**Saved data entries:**

┌──

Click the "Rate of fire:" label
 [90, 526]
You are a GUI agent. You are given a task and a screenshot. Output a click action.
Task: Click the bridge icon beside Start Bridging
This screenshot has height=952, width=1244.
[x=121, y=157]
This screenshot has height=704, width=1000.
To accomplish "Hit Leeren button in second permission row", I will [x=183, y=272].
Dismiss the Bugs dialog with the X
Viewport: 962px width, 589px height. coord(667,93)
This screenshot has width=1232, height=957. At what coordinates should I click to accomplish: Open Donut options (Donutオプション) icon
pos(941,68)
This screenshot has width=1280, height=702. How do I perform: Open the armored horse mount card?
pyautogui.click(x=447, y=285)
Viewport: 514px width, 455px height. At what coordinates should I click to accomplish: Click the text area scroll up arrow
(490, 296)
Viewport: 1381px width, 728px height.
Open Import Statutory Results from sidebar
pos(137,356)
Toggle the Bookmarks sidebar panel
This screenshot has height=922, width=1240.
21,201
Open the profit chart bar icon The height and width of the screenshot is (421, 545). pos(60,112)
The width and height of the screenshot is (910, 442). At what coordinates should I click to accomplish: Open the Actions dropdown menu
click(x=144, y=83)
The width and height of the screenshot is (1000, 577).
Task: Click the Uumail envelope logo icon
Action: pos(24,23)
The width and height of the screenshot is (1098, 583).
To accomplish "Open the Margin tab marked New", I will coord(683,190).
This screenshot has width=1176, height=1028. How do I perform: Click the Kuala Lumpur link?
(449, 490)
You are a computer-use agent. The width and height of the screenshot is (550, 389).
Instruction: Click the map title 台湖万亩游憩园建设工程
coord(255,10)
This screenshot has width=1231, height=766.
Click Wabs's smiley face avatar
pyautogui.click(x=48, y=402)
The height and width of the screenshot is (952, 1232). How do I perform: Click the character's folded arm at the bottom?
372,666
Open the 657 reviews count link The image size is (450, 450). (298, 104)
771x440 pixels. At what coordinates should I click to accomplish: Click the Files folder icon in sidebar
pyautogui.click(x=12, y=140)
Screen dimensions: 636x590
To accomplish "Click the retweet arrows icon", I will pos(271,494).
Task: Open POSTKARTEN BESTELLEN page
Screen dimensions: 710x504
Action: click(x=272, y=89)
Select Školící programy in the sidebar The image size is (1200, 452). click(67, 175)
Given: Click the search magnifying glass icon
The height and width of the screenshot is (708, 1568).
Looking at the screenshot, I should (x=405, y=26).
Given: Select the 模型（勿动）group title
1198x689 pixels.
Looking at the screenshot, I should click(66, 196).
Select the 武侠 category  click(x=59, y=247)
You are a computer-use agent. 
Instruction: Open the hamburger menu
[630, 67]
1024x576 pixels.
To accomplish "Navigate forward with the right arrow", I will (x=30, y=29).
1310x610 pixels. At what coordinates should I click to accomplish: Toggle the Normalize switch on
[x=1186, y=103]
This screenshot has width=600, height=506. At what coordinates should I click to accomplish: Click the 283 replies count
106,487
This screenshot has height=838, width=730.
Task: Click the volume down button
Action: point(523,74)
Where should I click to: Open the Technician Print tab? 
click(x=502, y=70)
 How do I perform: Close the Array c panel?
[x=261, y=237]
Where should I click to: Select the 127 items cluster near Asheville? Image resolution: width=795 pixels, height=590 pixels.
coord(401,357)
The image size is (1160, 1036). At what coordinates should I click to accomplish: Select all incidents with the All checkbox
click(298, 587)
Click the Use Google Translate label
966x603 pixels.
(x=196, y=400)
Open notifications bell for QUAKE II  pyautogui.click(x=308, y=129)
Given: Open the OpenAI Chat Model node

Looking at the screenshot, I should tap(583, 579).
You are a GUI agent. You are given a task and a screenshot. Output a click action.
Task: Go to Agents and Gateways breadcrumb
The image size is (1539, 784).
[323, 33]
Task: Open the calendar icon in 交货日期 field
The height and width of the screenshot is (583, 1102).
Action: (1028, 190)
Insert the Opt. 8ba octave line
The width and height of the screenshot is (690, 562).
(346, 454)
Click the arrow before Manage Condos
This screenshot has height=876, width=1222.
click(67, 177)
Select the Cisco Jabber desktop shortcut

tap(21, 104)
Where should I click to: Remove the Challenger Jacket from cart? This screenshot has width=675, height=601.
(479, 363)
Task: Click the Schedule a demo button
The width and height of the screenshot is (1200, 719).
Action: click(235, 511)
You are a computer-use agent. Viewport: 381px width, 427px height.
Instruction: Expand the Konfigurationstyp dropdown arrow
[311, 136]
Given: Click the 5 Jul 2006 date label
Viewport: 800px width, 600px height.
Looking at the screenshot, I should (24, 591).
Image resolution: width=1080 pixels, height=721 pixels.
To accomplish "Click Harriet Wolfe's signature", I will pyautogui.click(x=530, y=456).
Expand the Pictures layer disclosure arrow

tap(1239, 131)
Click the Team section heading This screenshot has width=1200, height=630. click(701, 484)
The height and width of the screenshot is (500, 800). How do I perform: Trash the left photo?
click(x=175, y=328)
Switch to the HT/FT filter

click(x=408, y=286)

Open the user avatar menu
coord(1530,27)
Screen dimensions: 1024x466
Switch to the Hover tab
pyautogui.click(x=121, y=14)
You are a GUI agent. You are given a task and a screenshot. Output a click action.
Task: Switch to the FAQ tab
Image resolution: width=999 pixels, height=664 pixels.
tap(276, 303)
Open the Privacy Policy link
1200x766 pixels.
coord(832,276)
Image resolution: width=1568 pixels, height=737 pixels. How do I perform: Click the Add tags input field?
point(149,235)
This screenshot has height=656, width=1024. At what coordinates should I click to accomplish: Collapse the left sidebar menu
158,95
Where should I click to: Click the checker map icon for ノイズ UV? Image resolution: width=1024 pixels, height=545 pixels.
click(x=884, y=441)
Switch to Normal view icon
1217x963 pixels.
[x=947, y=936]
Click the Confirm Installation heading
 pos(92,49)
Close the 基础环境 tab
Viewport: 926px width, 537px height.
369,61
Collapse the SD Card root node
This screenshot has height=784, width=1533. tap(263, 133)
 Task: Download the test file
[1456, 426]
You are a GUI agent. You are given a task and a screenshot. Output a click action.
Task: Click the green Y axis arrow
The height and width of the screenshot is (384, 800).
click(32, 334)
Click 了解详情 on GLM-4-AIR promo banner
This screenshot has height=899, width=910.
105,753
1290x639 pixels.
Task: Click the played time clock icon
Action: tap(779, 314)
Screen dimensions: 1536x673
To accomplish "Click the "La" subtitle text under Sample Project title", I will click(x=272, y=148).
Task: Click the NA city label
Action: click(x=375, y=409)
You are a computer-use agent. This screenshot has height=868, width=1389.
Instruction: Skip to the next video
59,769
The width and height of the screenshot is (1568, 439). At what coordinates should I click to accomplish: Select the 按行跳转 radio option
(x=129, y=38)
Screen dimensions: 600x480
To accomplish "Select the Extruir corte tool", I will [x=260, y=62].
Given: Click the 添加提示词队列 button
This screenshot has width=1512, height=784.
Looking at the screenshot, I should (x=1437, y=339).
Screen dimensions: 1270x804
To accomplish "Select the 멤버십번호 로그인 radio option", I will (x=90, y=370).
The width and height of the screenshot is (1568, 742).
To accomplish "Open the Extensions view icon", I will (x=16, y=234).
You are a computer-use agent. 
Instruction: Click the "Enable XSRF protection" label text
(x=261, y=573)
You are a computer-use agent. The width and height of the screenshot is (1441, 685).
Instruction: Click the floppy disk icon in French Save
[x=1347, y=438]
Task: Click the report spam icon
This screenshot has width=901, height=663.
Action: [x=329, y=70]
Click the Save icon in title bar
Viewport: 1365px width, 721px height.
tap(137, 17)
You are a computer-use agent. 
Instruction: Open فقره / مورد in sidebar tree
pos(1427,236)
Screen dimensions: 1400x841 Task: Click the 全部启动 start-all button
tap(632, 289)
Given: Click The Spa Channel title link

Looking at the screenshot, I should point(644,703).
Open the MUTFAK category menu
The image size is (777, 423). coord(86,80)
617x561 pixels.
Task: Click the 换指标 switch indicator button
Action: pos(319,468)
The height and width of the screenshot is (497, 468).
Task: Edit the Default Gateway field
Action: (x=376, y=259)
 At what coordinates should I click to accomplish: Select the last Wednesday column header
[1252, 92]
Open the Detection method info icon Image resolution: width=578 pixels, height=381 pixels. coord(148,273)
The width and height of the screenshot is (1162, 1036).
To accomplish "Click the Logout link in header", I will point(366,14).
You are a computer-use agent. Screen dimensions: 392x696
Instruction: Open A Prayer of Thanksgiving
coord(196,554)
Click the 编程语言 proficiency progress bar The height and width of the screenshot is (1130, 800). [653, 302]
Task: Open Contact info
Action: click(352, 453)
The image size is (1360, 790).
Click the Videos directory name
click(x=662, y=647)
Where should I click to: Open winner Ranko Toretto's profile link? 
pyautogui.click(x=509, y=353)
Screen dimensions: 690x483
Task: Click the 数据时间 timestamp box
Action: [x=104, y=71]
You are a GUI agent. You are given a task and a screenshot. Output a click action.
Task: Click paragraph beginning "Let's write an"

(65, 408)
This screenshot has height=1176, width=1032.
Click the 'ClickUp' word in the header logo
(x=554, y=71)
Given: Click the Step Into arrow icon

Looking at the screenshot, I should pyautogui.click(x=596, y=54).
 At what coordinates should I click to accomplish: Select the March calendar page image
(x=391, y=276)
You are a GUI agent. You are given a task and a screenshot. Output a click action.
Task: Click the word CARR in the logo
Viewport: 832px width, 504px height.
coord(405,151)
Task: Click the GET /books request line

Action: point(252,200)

└──

**Problem:** Only the lines above, from the first through the one holding "is (550, 389).", are to be output, and they must be copied exactly.

**Solution to the problem:**
Click the "Rate of fire:" label
 [90, 526]
You are a GUI agent. You are given a task and a screenshot. Output a click action.
Task: Click the bridge icon beside Start Bridging
This screenshot has height=952, width=1244.
[x=121, y=157]
This screenshot has height=704, width=1000.
To accomplish "Hit Leeren button in second permission row", I will [x=183, y=272].
Dismiss the Bugs dialog with the X
Viewport: 962px width, 589px height. coord(667,93)
This screenshot has width=1232, height=957. At what coordinates should I click to accomplish: Open Donut options (Donutオプション) icon
pos(941,68)
This screenshot has width=1280, height=702. How do I perform: Open the armored horse mount card?
pyautogui.click(x=447, y=285)
Viewport: 514px width, 455px height. At what coordinates should I click to accomplish: Click the text area scroll up arrow
(490, 296)
Viewport: 1381px width, 728px height.
Open Import Statutory Results from sidebar
pos(137,356)
Toggle the Bookmarks sidebar panel
This screenshot has height=922, width=1240.
21,201
Open the profit chart bar icon The height and width of the screenshot is (421, 545). pos(60,112)
The width and height of the screenshot is (910, 442). At what coordinates should I click to accomplish: Open the Actions dropdown menu
click(x=144, y=83)
The width and height of the screenshot is (1000, 577).
Task: Click the Uumail envelope logo icon
Action: pos(24,23)
The width and height of the screenshot is (1098, 583).
To accomplish "Open the Margin tab marked New", I will coord(683,190).
This screenshot has width=1176, height=1028. How do I perform: Click the Kuala Lumpur link?
(449, 490)
You are a computer-use agent. The width and height of the screenshot is (550, 389).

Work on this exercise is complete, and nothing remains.